Elena Musi. Let’s Argue with GAI: An Investigation of LLMisinformation.
Henrike Beyer. Reasoning Two Ways: A Journey from Formal Puzzles to Natural Argumentation
Henning Wachsmuth. Toward Argumentative Large Language Models.
Bogdan Grecu. Robustness of Argument Mining Models
Nir Oren. On the Existence of an Inverse Solution for Preference-Based Reductions in Argumentation
Mark Snaith. Dialogue, Argumentation and Large Language Models: Complementary Perspectives.
Yohan Abhishek. A Unified Ontological Reasoning Layer for Heterogeneous Multi-Agents: A Systematic Review
Simon Wells. Visualising Dialogue Dynamics
Clara Seyfried. The Key to Comprehension: Exploring Categories of Argumentative Discourse Relations Across Disciplines
Ameer Saadat-Yazdi. Faithfulness vs. Coverage: What Do Summarization Metrics Actually Capture?
Keynote Details
Let’s Argue with GAI: An Investigation of LLMisinformation
This talk examines misinformation generated by Large Language Models (LLMs) from both theoretical and applied argumentation perspectives. While public and scholarly attention has largely focused on high-profile disinformation threats such as deepfakes, I argue that LLM-generated misinformation, defined as content that is misleading rather than entirely false, poses a distinct and significant risk due to three key factors.
First, the monopolisation of the information ecosystem: within a few years, LLMs have been integrated into search engines, content creation tools, educational platforms (e.g., NotebookLM), and policy-making processes (e.g., Redbox). Second, anthropomorphisation: LLMs can mimic skilled rhetoricians or politicians (Herbold et al., 2024), yet unlike human arguers --- whose reasoning is goal-directed and context-sensitive --- they operate as “stochastic parrots” (Bender, 2021), relying on probabilistic pattern matching. Third, opacity: LLMs often provide post hoc explanations that do not reflect their internal processes, making their non-deterministic outputs difficult for users to critically evaluate.
Building on the assumption that LLMs are fallacious by design (Musi et al., 2024), I argue that they currently function as unreasonable arguers across three levels: content repackaging, decision-making, and collective discussion. At the level of content repackaging, I present evidence from analyses of synthetic podcasting for science communication using NotebookLM (Musi, Yates and Harris, under review). At the decision-making level, I highlight gender bias in HR recruitment contexts (Sivakaminathan and Musi, 2025), observable both in topic selection and in the inferences underlying decisions. At the level of collective discussion, I report ongoing work comparing patterns of (dis)agreement among humans and LLMs.

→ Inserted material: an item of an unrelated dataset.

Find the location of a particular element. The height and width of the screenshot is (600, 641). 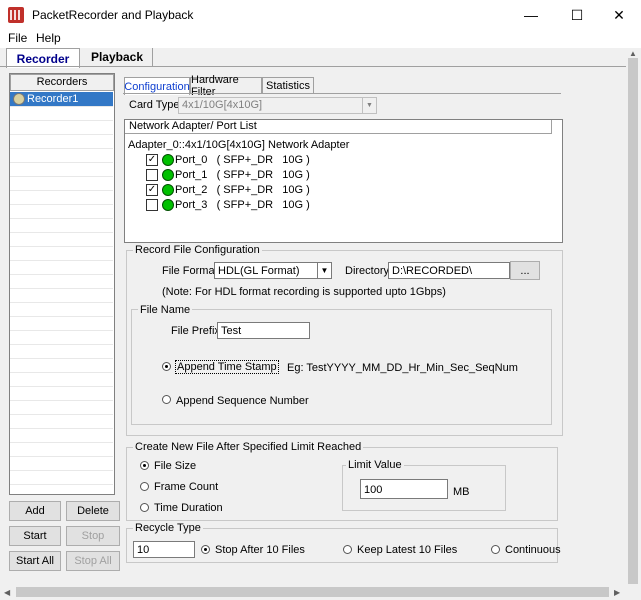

Finally, I will discuss the concept of AI literacy, its current challenges (Musi, Carmi and Masotina, under review), and propose directions for designing LLMs that are argumentatively sound.
Toward Argumentative Large Language Models
Today's large language models (LLMs) are optimized toward giving helpful answers in response to prompts. In many situations, however, it may be preferable for an LLM to foster critical thinking rather than just following an instruction. While recent LLMs are said to 'reason', they barely build on established reasoning concepts known from argumentation theory. In this talk, I will give insights into recent efforts of my group in making LLMs more argumentative. Starting from basics of LLM training processes, I will present how to specialize LLMs for argumentation tasks via instruction fine-tuning as well as how to align the arguments they generate using reinforcement learning. From there, I will give an outlook on how to improve the actual reasoning capabilities of LLMs.
Dialogue, Argumentation and Large Language Models: Complementary Perspectives
Dialogue and argumentation research has long provided formal frameworks for modelling interaction, reasoning, and disagreement. Recent advances in AI, particularly Large Language Models, have created new opportunities to explore and apply these frameworks in practice. This highlights a natural point of connection: LLMs open up new ways to study, generate, and test dialogue and argumentation, while dialogue and argumentation provide tools for structuring, evaluating, and grounding LLM behaviour.
Drawing on a range of recent work, I will illustrate how these perspectives can be brought together in practice. This includes the EPSRC DiSCoAI project, which investigates how dialogue structures can be learned from real interaction; the PreFACE framework, which integrates structured knowledge and retrieval into conversational systems; and work on fallacy detection that uses LLMs to identify linguistic features for downstream classification.
Together, these strands point to a shared space in which generated language, structured dialogue, linguistic analysis, and grounded knowledge interact. The aim is not to present a unified solution, but to highlight how these perspectives can inform one another, in both research and the design of future systems.